一年一組

「授業、始めるよ」

昼休みが終わるチャイムとともに入ってきた樹先生の声が教室に響き渡る。その声にかぶさるようにしてガタゴトと椅子を引く音が教室のあちこちからした。まだ話し足りない秋吉は不満げな顔を覗かせたが、すぐに自席に戻っていった。

まだ、着席していなかった生徒たちが、それぞれの席に戻る。さっきまで不満げな顔をしていた秋吉は新しいおもちゃを見つけたみたいに目を輝かせた。悪い予感しかしない。

「樹」

「樹先生」

「すんません。樹先生」

「なんですか」

ここまではいつも通りのやり取りだった。僕はもう秋吉が調子に乗らないかひやひやしている。

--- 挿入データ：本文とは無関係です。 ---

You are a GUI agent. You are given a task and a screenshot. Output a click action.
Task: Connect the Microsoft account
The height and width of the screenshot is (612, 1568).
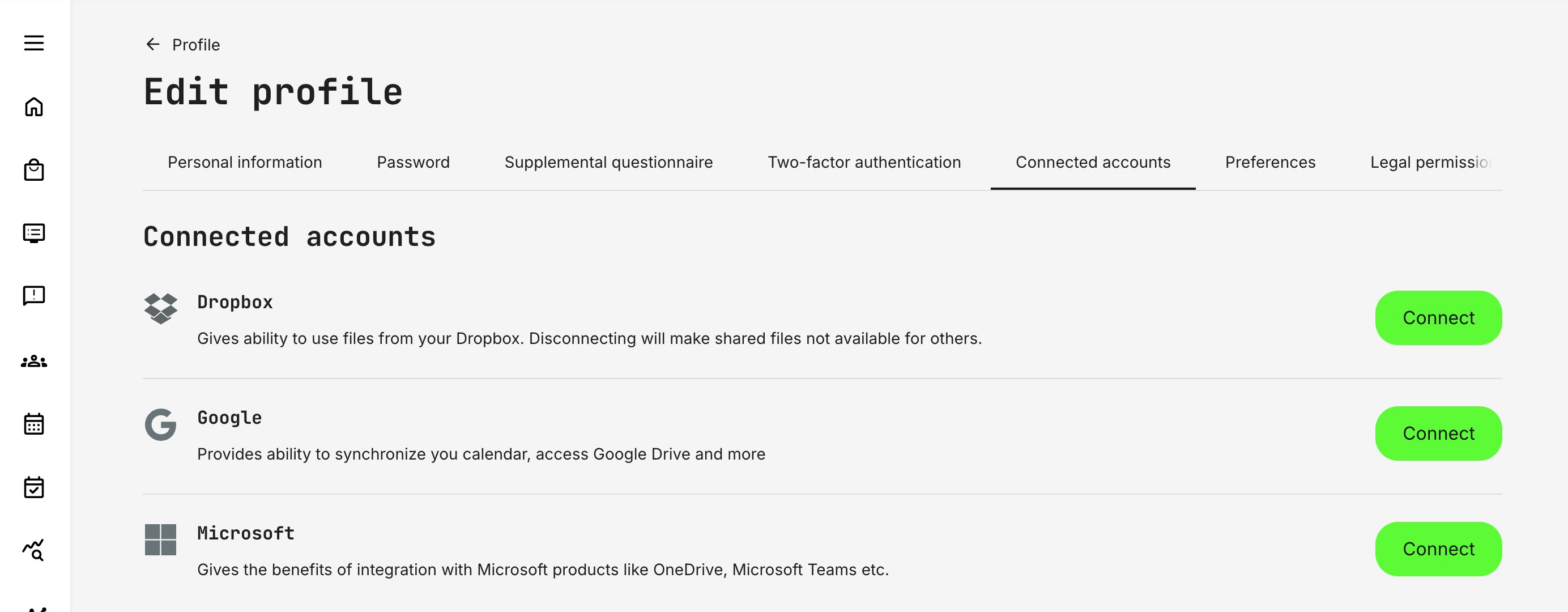click(1438, 548)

「そういや先生の奥さんが学校に来たってほんとすか? 二組の奴らが言ってましたけど」

先生は咳き込んだ。

「二組の誰ですか」

咳の間から苦しげに質問を返した。

「全員見たらしいっすよ。え、それより先生、質問に答えてくださいよ。奥さんはなんで来たんですか」

「忘れ物があったのでわざわざ届けに来てくれたんですよ」冷やかすような歓声が上がる。

「また来てくれますかね」

「会ってみたいよね」

他の生徒までもが秋吉に同調している。

「いや、今回が初めてですからね。もう来ないんじゃないですか。はい、もういいですか。授業始めますよ」

先生は手を叩いて終わらせようとしたが、生徒たちの会話は続く。奥さんは迷うことなく、職員室にたどり着いたという。うちの職員室は分かりにくいところにあるので大体迷うのに。これは慣れてますねと御多分にも漏れず、秋吉が冷やかしていた。

先生は本当に初めて来てくれたんですからと少し迷惑そうな表情だった。ついでにいうと美人さんだったらしい。

僕は二組の知り合いが宮園しかいない。二組の全員が目撃したのなら、宮園もきっと目撃している。後で話を聞いてみようかと始まった授業を夢うつつで聞きながら話し掛ける口実を考えている自分が愚かしく感じた。

放課後になって僕は一人で廊下を歩いていた。開いた窓から春風が流れ込んでいる。鼻をくすぐられて、くしゃみをする。鼻を押さえながら顔を上げると、廊下の突き当たりの教室のドア、その小窓に宮園の姿が見えた。

他の教室と違い、その教室は空き教室で、廊下側の窓がないので暗く鬱蒼としている。後ろ姿だけで宮園と分かるその距離は五メートルくらいなのに、ひどく遠くにいるように思う。

「宮園」

距離を取ろうと思ったのに気が付けば声をかけていた。